Ces questions étaient le point de départ de ma recherche puis, au bout d’un certain temps, j’ai commencé à me poser cette autre question : « quelles sont les conditions de production d’un éligible ? » Car il y a ceux qui sont toujours battus, et ceux qui peuvent être élus, même s’ils ne le sont pas nécessairement. Qu’est-ce qui fait qu’ils peuvent l’être ? Est-ce pertinent de penser qu’il y a une catégorie d’éligibles ? J’ai essayé de montrer qu’il y avait effectivement une catégorie qui remplissait les conditions sociologiques, symboliques, politiques de cette éligibilité.
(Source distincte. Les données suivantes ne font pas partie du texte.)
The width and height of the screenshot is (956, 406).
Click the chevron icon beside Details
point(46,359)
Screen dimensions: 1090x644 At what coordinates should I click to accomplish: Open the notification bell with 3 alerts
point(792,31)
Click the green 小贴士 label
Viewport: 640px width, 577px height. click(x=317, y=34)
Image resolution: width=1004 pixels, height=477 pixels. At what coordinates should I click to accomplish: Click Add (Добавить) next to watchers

Ce travail m’a beaucoup appris sur la vie politique locale, à l’échelle, pas seulement de ce département mais aussi en terme de vie politique locale, de vie politique française et de son fonctionnement. Qui est un système quand même très particulier, dans lequel pour réaliser une ambition nationale, il faut avoir ces fameux ancrages locaux, ces fameuses représentations locales. J’ai beaucoup réfléchis sur ces questions qui ont donné lieu à ma thèse d’Etat (Abélès 1990). Je voulais aussi montrer ce que pouvait apporter une approche ethnographique et soucieuse de sortir d’un certain nombre de préjugés qu’on pouvait avoir sur ce fonctionnement, en attribuant l’élection aux résultats des partis politiques. Tout un volet de ma recherche portait sur la symbolique politique, qui est un élément extrêmement important alors que maintenant, on parle plus de communication politique. Je me situais aussi dans une période charnière où s’est mise en place cette articulation entre une symbolique politique sur la longue durée et une communication politique de plus en plus envahissante. Et Mitterrand représente, pour moi, la quintessence de cette transformation.
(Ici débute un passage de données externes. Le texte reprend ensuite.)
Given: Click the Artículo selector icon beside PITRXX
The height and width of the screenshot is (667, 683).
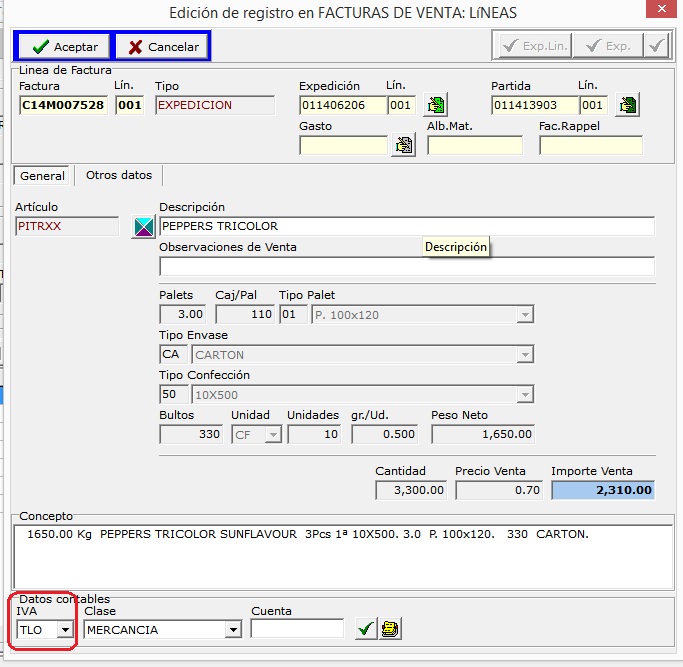Looking at the screenshot, I should click(143, 227).
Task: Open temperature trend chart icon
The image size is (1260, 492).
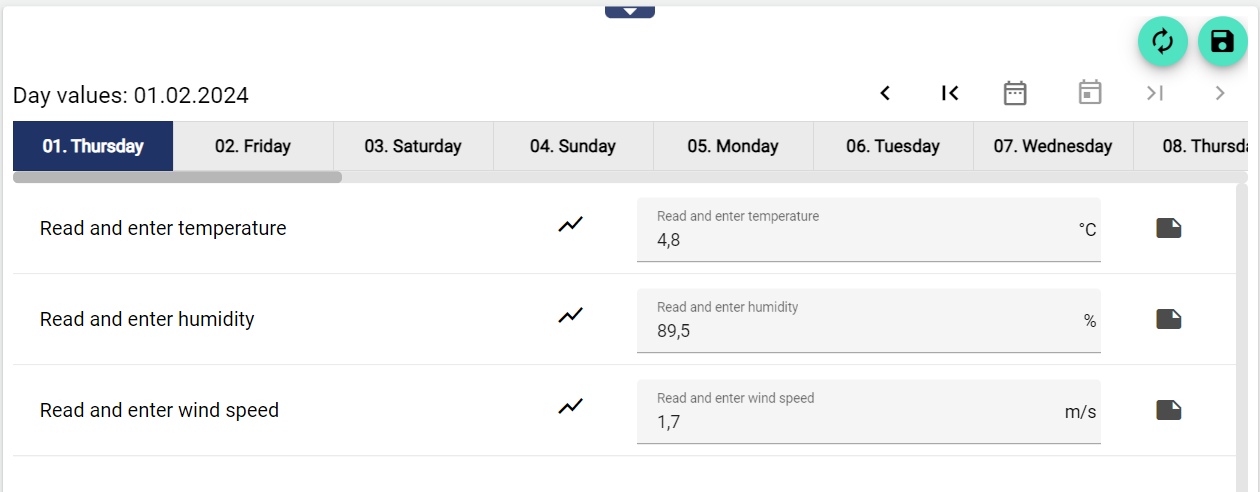Action: coord(570,225)
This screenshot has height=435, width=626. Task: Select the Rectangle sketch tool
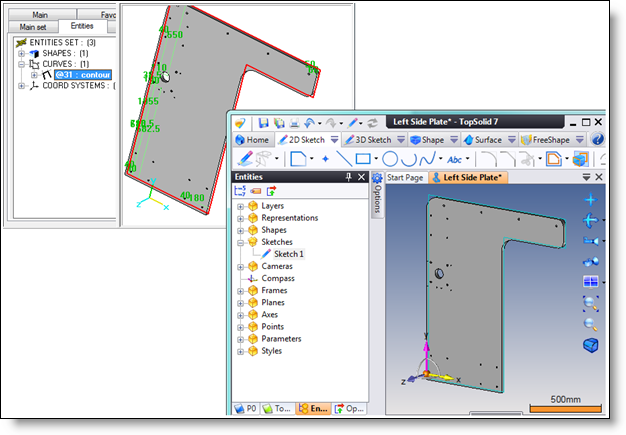(362, 159)
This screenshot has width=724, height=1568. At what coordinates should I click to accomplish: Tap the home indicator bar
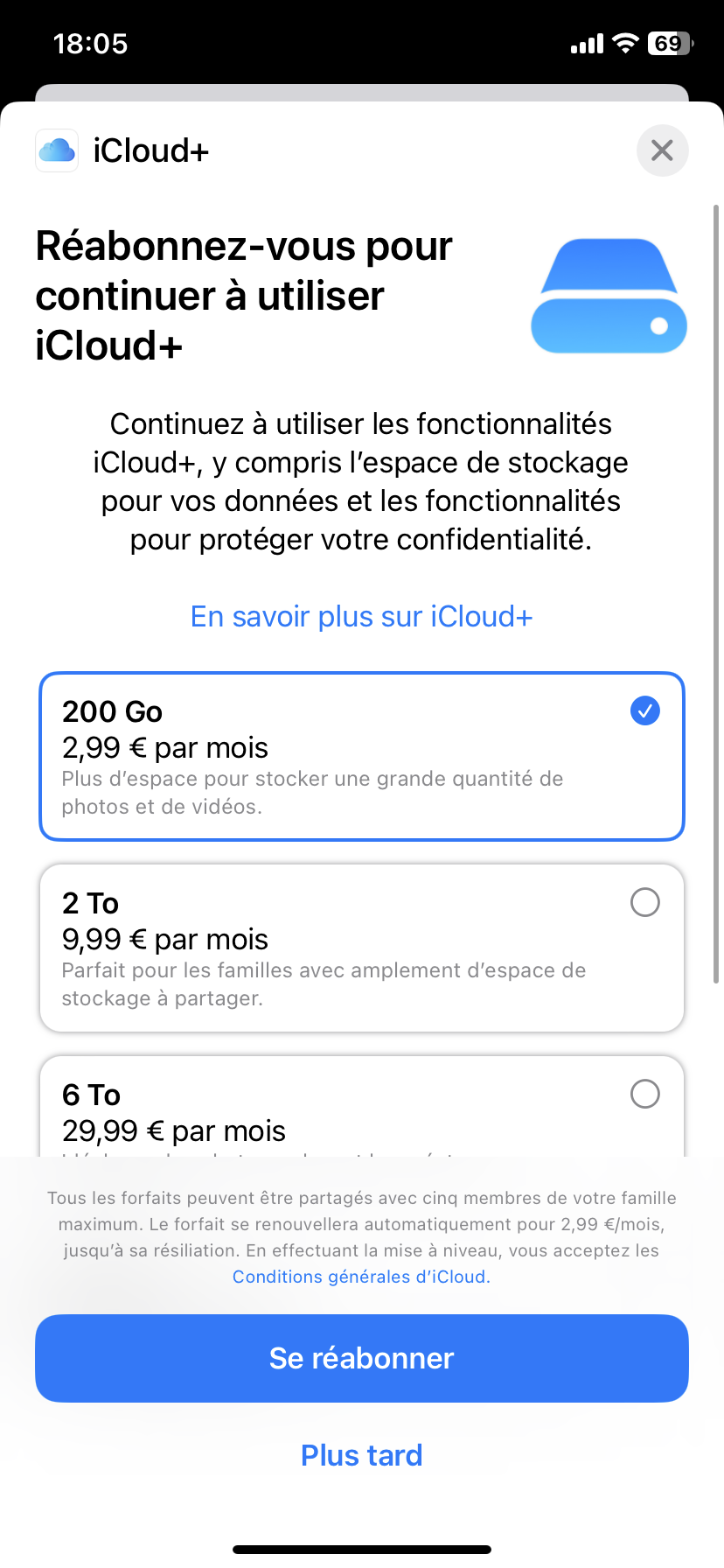click(x=361, y=1550)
J’ai écrit alors un article sur la roche de Solutré et sur ce type de ritualisation de la vie politique (Abélès 1987 et 1995). Par la suite, on a parfois critiqué l’intérêt que j’accordais à l’aspect rituel, mais c’était un aspect fondamental qui avait été complètement négligé quand on avait fait une critique de la politique, en 68 ou après 68. Toute la dimension symbolique de l’enracinement, de la longue durée avait été sous-estimée, des éléments qui ne sont pas du tout négligeables, et plus encore dans le contexte d’aujourd’hui.
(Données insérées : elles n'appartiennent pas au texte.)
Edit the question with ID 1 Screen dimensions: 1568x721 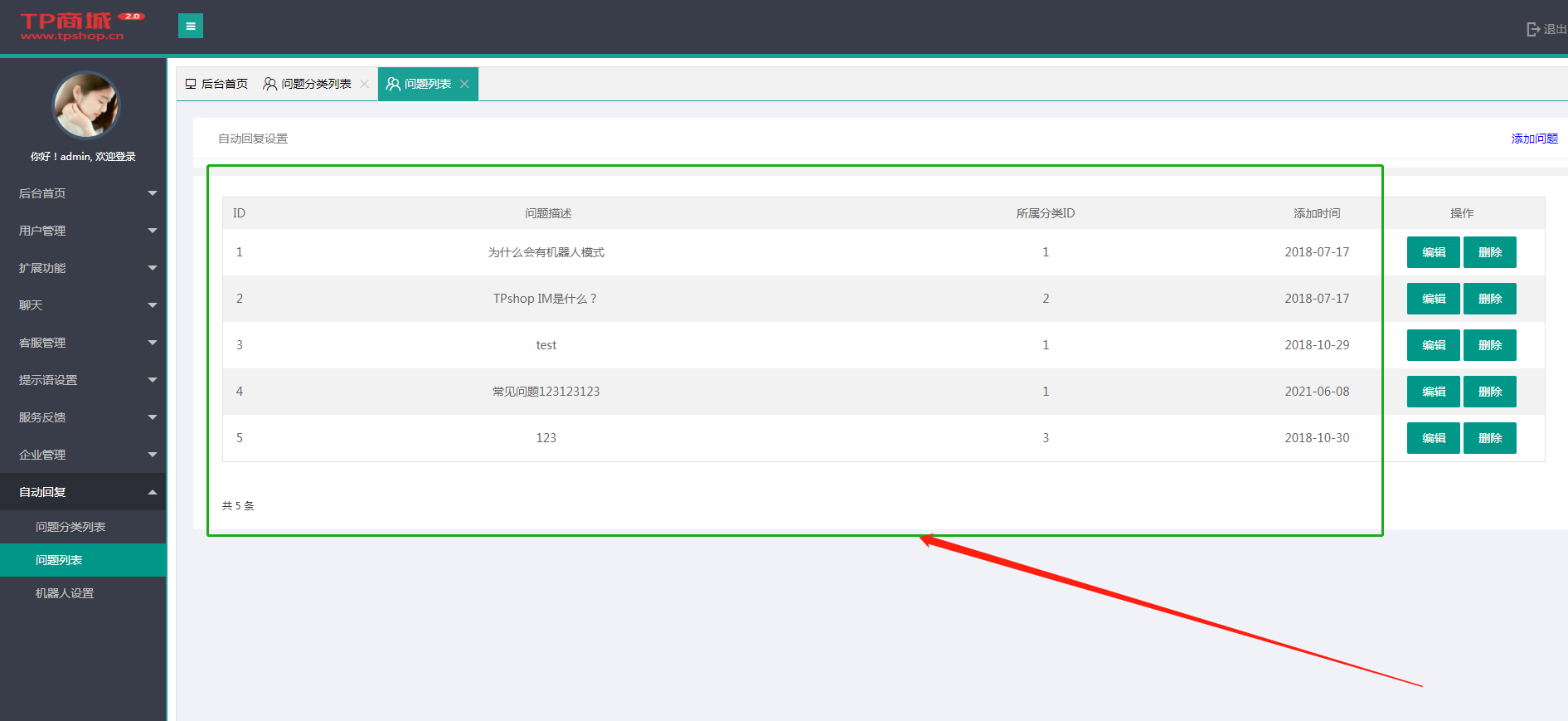(1433, 252)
SC : Tes recherches montrent bien que le champ politique n’est pas autonome par rapport à la parenté. Je fais lire à mes étudiants un de tes articles (Abélès 1986) sur les relations de parenté et d’éligibilité dans lequel tu montres bien les liens qui se construisent.

MA : Oui, c’est vrai, que je n’aurais pas eu cette formation justement sur l’étude de la parenté, sur l’analyse des généalogies, je serais passé à côté. Un jour où j’avais enfin compris qu’une famille faisait partie d’un réseau politique s’étendant sur plusieurs communes, j’ai demandé à une dame de cette famille, avec qui je m’étais souvent entretenu au début de mon enquête pourquoi elle ne me l’avait pas dit et ne m’avait parlé que de leur rôle dans la commune de Quarré-les-Tombes ; elle m’a répondu simplement : « mais vous ne me l’avez pas demandé. » Pourquoi n’avais-je pas posé la bonne question…. Mais quelquefois pour poser la bonne question, il faut faire de nombreux détours, passer par les archives départementales, les archives communales, autant de matériau qui donne une consistance à la recherche. L’intérêt de ce que j’ai pu faire réside dans cette imbrication entre l’aspect ethnographique et l’aspect historique. A l’époque c’était encore des travaux, qui conquéraient, lentement, leur légitimité. Car dans les années 1980, et même 1990, il y avait encore une espèce de primat du lointain et de l’exotisme. L’idée par exemple que j’ai pu quitter l’Afrique était assez mal vue par une grande partie de la profession, enfin ceux qui considéraient qu’ils étaient les gardiens légitimes de l’ordre anthropologique. Il était très difficile d’expliquer en quoi il était important de défricher un nouveau champ, de sortir de l’esprit « aire culturelle », d’une spécialisation à outrance, d’une obsession permanente pour une tradition africaniste, américaniste, etc. Peu de chercheurs à l’époque s’y essayaient.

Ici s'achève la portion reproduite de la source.